4. Past Scheme practice does not give rise to "reasonable expectations" that the practice will continue in the future
In Thompson (PO-1203), the Deputy Pensions Ombudsman has not upheld a complaint by Mr Thompson, a member of the main scheme, the GE Pension Plan and a top-up arrangement in relation to a decision by the employer and trustee of the schemes not to grant discretionary increases for pensions accrued before April 1997 from 2010 onwards. In particular, the Ombudsman turned down the member's complaint that the employer had breached its implied contractual duty of good faith to its employees by refusing to grant increases from 2010 onwards and for the way in which it had made that decision.
Breach of duty of good faith
According to Mr Thompson, the employer had breached its duty of good faith to its employees by refusing to grant discretionary increases in relation to pre April 1997 service from 2010 onwards; such increases had always been granted in the past. The employer had an implied contractual obligation to provide the pension increases due to existing custom and practice. Relying on the High Court's recent decision in IBM v Dalgleish , Mr Thompson also argued that as the benefit had always been granted in the past, this had given rise to "reasonable expectations" for the affected members that it will be continued.
The concept of members' "reasonable expectations" in the context of an employer's duty of good faith, was developed considerably by the High Court in the recent case of IBM v Dalgleish – for our update on that decision, click here. The Deputy Pensions Ombudsman stated, however, that the IBM judgement did not support the view that past practices are sufficient to give rise to reasonable expectations that a benefit will continue to be awarded. Fact that the benefit had been granted in the past cannot be said to give rise to a future expectation, particularly, as was the case here, where that benefit was discretionary rather than an existing right of members which was being curtailed or limited.
As to Mr Thompson's assertion that members had been given assurances in 2002 that the discretionary practice will continue, the Ombudsman found that the member had not produced any evidence to support this assertion. However, as the assurances which the member was purportedly referring to where made in 2002, a full 8 years before the increases were disapplied, the Deputy Ombudsman stated that it was unlikely that any assurances given would be expected to apply indefinitely and over such a long period of time.
Exercise of discretion to grant increases
The rules of the Plan provided that discretionary increases could be awarded by trustees "if the Principal Employer so agrees". Under the top-up arrangement, the principal employer had the power to making increases "if the Trustees so agree".
In relation to the Plan, Mr Thompson argued that the rules in effect required the Principal Employer to exercise its discretion once the Trustees had decided whether they were going to exercise their discretion. However in 2010 while a trustee meeting was in in progress, the Principal Employer sent an email to the trustees stating that it did not agree to discretionary increases for 2010. By not waiting for the Trustee to first make the representation, the principal employer had acted contrary to the rules. As the trustees had not exercised their decision first, this was also a breach of trust.

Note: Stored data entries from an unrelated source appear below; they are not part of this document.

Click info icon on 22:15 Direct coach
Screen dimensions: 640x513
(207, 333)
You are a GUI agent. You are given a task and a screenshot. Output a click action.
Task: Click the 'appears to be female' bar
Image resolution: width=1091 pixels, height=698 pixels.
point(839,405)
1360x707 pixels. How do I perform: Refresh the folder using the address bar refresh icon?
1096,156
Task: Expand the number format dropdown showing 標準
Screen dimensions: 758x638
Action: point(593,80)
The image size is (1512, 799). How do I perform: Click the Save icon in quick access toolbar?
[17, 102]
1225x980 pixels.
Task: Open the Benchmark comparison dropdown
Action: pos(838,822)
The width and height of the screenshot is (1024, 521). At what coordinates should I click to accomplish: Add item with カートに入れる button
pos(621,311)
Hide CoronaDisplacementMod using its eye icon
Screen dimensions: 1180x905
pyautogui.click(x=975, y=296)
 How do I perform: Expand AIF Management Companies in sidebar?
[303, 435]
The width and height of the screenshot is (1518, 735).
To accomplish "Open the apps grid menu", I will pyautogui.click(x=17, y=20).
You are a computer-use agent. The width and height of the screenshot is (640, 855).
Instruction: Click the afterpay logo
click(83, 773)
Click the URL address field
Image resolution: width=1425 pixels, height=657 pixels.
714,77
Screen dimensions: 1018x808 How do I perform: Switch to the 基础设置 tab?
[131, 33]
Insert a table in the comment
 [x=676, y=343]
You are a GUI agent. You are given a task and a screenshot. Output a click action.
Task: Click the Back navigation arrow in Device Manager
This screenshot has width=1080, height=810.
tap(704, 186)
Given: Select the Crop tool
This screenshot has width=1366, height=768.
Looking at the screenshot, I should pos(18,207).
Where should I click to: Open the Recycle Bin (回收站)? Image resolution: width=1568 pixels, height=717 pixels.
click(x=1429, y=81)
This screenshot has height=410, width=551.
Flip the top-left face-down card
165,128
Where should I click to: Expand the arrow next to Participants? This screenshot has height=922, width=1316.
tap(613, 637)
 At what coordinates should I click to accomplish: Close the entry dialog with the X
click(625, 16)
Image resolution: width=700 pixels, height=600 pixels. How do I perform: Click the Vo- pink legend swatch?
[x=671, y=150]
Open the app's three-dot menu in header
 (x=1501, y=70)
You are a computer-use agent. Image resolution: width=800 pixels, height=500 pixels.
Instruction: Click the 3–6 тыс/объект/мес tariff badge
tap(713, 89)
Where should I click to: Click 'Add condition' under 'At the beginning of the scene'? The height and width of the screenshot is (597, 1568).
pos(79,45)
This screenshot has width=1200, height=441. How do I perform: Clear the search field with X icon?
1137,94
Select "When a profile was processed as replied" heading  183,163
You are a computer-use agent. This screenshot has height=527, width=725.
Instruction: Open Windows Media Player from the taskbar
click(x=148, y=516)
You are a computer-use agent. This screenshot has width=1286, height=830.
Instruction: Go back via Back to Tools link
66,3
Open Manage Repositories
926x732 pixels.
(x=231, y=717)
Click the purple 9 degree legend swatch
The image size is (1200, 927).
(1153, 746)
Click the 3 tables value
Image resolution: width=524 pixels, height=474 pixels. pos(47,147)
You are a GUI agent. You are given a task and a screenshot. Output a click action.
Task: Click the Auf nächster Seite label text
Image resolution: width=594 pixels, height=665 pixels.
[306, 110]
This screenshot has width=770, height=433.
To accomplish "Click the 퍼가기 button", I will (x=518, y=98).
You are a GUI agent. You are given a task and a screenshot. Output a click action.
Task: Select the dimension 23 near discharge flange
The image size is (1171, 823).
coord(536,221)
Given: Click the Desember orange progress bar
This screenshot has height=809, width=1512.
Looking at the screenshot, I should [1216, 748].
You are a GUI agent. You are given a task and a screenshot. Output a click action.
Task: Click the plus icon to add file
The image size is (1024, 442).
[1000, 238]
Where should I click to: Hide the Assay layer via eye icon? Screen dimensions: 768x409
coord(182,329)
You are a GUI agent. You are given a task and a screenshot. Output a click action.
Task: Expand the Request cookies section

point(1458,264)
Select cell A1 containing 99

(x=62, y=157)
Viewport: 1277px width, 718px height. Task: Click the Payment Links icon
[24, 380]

The Deputy Ombudsman turned down Mr Thompson's arguments, pointing out that even if the trustees had exercised their discretion agreeing to the increases, it would not be a foregone conclusion that the increases will be applied. In practice, the Company's permission will still be required. It was, therefore, of no functional significance whether the Company expressed its opinion before or after the trustees had considered its matter.
It was expected by many when the IBM judgment was handed down there would be an increase in the use by members of the "reasonable expectations" argument to challenge changes to their pensions arrangements and the current complaint is likely to be one of many to come before the Ombudsman in the coming years (unless of course the IBM decision is successfully appealed).
However, the Deputy Ombudsman's interpretation of the IBM judgment seems to be somewhat at odds with the judgment given by Warren J in that case. The Ombudsman's determination sates that
" The fact that the benefit was granted in the past cannot on its own be said to give rise to a future expectation…. The IBM judgement does not support the view that past practice is sufficient to give rise to a reasonable expectation that a benefit will continue to be awarded …"
Warren J had however stated in IBM in the context of IBM's favourable early retirement policy that this was
"a Reasonable Expectation. Action by Holdings contrary to that Reasonable Expectation is at least capable of engaging the Imperial duty. The Expectation was, however, the result of a policy and a practice. Policy and practice can obviously be changed for the future in respect of future service. Whether it can be changed in respect of past service is a different question."
The Ombudsman's determination also states that "there would need to be more than a statement of intention to give rise to a reasonable expectation". However, in contrast, Warren J had said in IBM that a promise or guarantee could clearly create a Reasonable Expectation but an employer's statement of intention could also do so, though the most that members could expect from statements of intent is that the employer will not change its intention without some rational ground to do so.